▶ **TEXT PROVIDED**:
· · ·

Emfil Limited v Attorney General & 424 others [2015] KEELC 220 (KLR) | Interlocutory Injunctions | Esheria

Emfil Limited v Attorney General & 424 others [2015] KEELC 220 (KLR)

Full Case Text

REPUBLIC OF KENYA

IN THE HIGH COURT OF KENYA

AT MOMBASA

ELC CIVIL SUIT NO. 113 OF 2015

EMFIL LIMITED ….....................................................PLAINTIFF

VERSUS

THE ATTORNEY GENERAL & 424 OTHERS…....  DEFENDANTS

RULING

In this matter some of the defendants/respondents represented orally moved the Court for the discharge of the orders of injunction earlier issued on 27th May, 2015.  The said defendants are;

i)  Nos. 157, 158, 161, 166 and 167 (all represented by Mr. Asige  Advocate).

ii)  Nos. 155, 233, 234 and 395 (represented by Mr. Mogaka Advocate).

iii)  Mr. Ngare State Counsel for the 1st-7th defendants.

iv)  283rd defendant represented by Mr. Birir.

None of these defendants present had filed documents in reply to the application. Mr. Asige in submissions stated that his clients have valid titles and the order issued has the effect of determining the application before the defendants are heard. That the orders as couched Contravenes Order 40 as there is admission the title deeds are in the  names of his clients. This as put by Mr. Asige amounts to abolishing the right of a title holder at an inter-locutory stage. He continued that it is necessary to give the other parties an opportunity to be heard thus need to discharge the orders sought.

The second issue he raised is that the order was not served within 3 days as his clients became aware of the order on 12th June, 2015. In default of service, the injunction shall automatically lapse.   He urged the Court  to therefore discharge the orders. Mr. Asige concluded that the hearing of the application slated for 16th June, 2015 was also premature as the service through advert only gave them 3 days in contravention of Order 51 rule 13 (3). Lastly  that the defendants should be given leave to defend the suit without any orders retraining them.

· · ·

▶ **PROVIDED MATERIAL**:
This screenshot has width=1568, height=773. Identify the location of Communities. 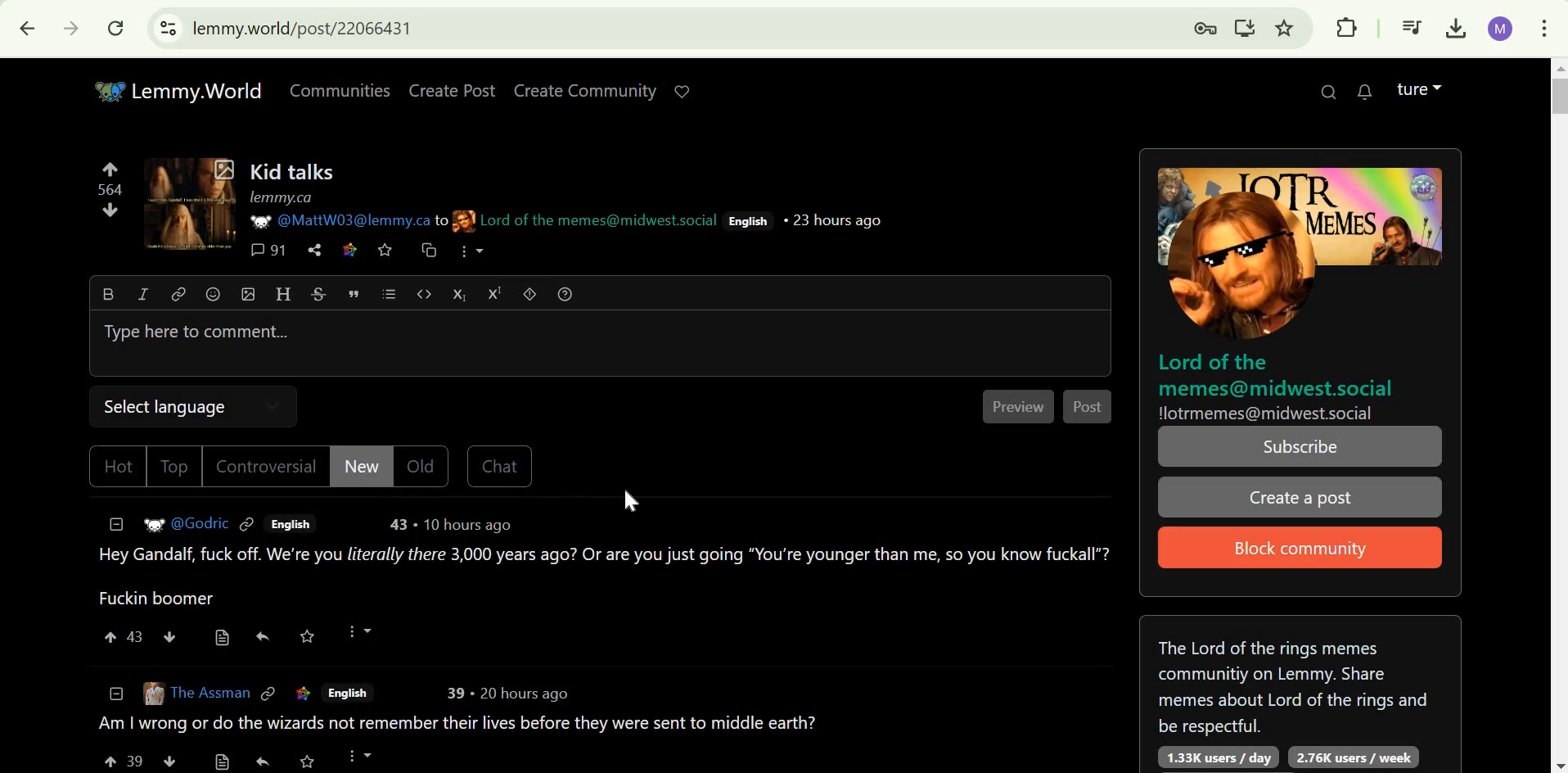
(341, 90).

· · ·

▶ **TASK SET**:
1) In the Emfil Limited court ruling, on what date did Mr. Asige's clients become aware of the injunction order?
2) Carry the Emfil Limited court ruling forward from the point where it stops.

▶ **EXPECTED ANSWERS**:
1) 12th June, 2015

2)
Mr. Ngare associated himself with these submissions and added that he needed 45 days to get instructions from the various departments (government) sued.  He also expressed intention to raise a preliminary objection.  Mr. Birir for the 283rd defendant apart from associating himself with the submissions of Mr. Asige added that his client has 5 plots and is currently working on  a few of them building a perimeter wall.  The effect of the order is to make her leave the plot.  Mr. Birir further submitted that the 283rd defendant is a purchaser of value without notice and the applicant ought to have disclosed in the pleadings that some people are living on the land. He concluded that the orders are in appropriate and ought to be discharged.

Mr. Mogaka advocate associating himself with earlier submissions continued that the applicant misled the Court as the defendants have been in occupation for over 4 years. He also questioned the locus of the plaintiff who he said is a foreign company.  Counsel  also submitted that the orders are not capable of implementation as they lapsed by operation of law since they were not served within three days.  On this aspect, he cited the case of Elias Mureiithi Vs Hawkins Mutegi & 2 Others (2013) eKLR . He also submitted  that police officers are not supposed to enforce Court Orders and lastly  the applicant did not give undertaking as to damages.

Mr. James Gitau advocate for the applicant in reply to these objections submitted that they are made without foundation as what is presented to Court is evidence from the bar. He submits that you require affidavit evidence to show the defendants are in occupation. He also submitted that for an order to be discharged, you must formally move the Court and there is no such application before the Court. He continued that the applicant has been the owner of the suit property since 1987 and referred to the Judgment in a previous suit annexed at page 450.  Further that on 8th April, 2012 stay orders were issued against the 1st – 7th defendants. It is his submissions that all the  respondents were issued with the titles after this order.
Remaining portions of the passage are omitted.